-------- EXTRACTED DATA

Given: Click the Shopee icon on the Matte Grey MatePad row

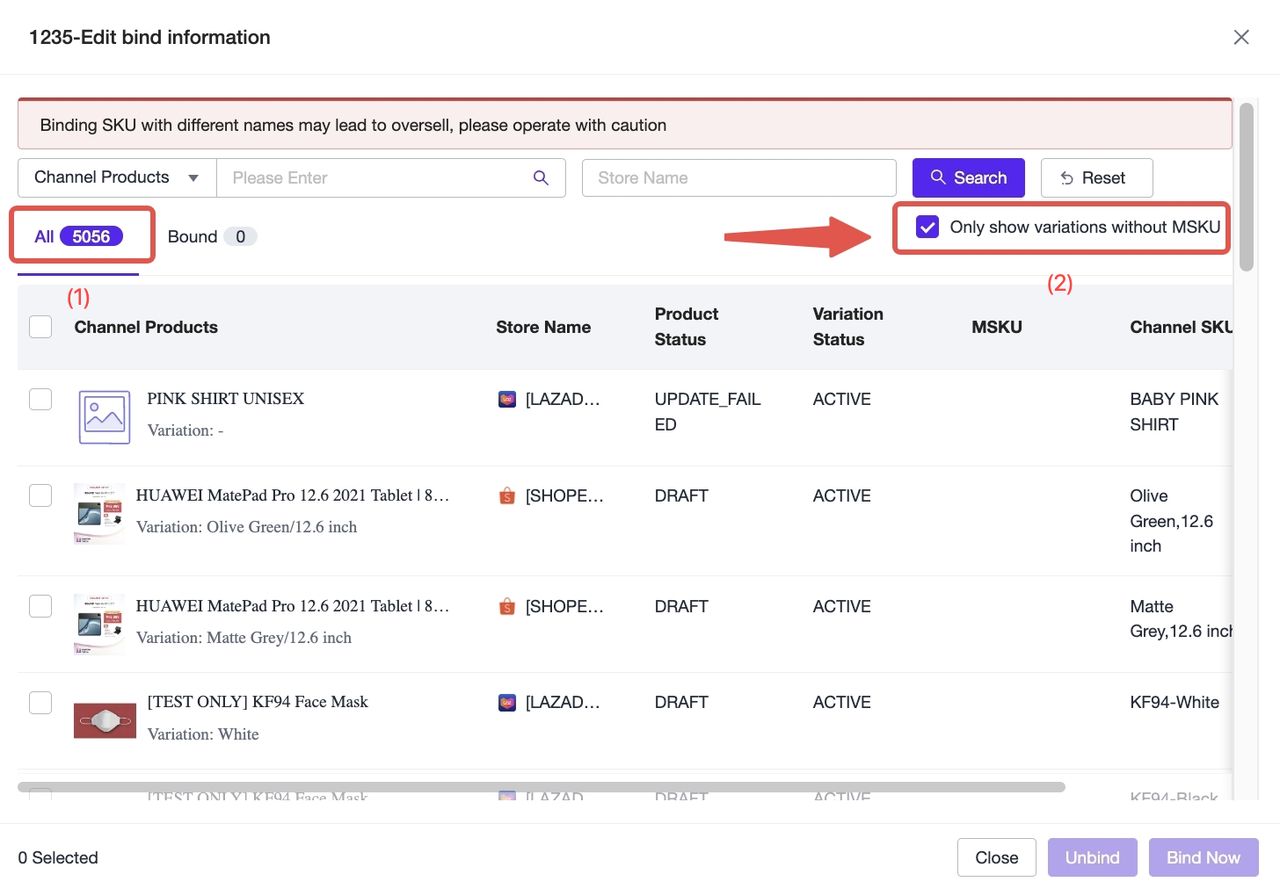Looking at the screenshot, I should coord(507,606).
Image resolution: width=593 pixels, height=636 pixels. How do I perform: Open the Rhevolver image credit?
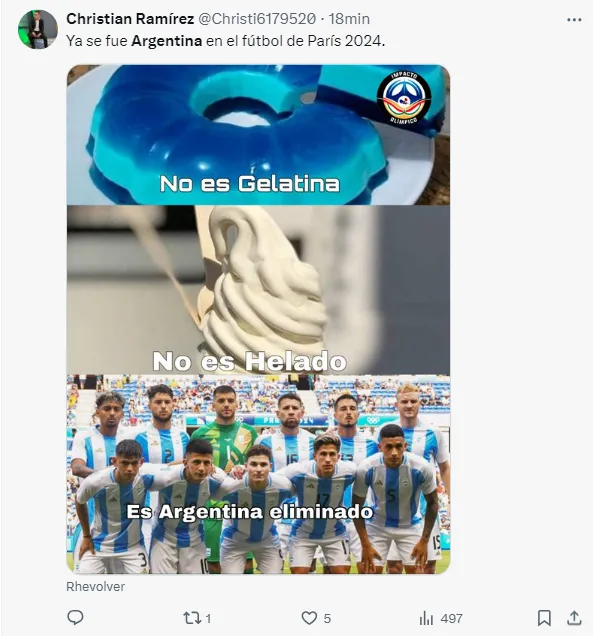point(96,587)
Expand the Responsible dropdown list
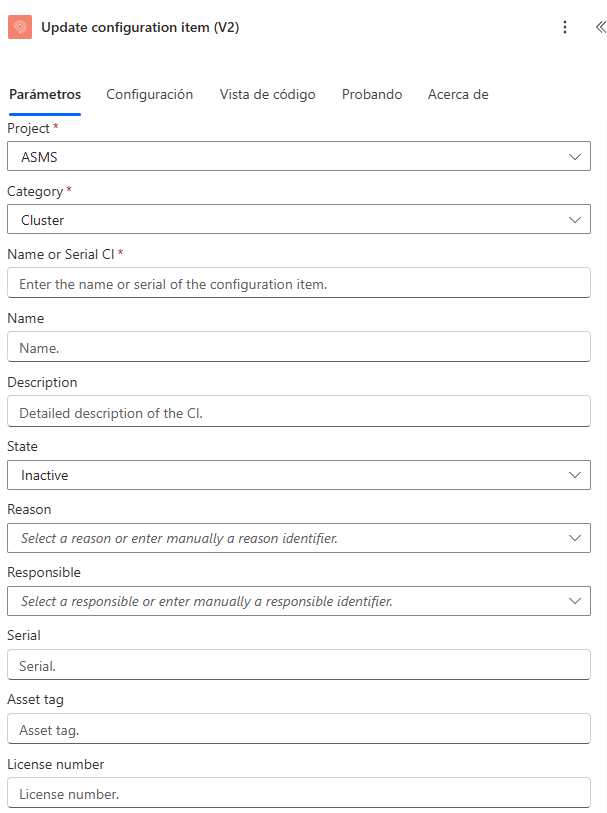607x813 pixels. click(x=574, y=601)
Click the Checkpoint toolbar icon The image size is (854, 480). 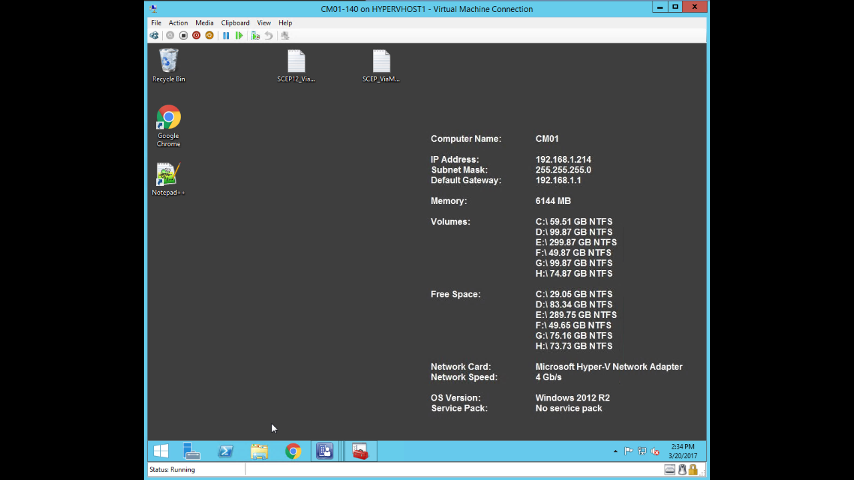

----------------

# [WORK INSTRUCTION]
The response should be the lines from the one containing "Expand the Responsible dropdown list" through the final line of the records, reproduced exactly and with every picture left out.

# [WORKED SOLUTION]
Expand the Responsible dropdown list
607x813 pixels. click(x=574, y=601)
Click the Checkpoint toolbar icon The image size is (854, 480). 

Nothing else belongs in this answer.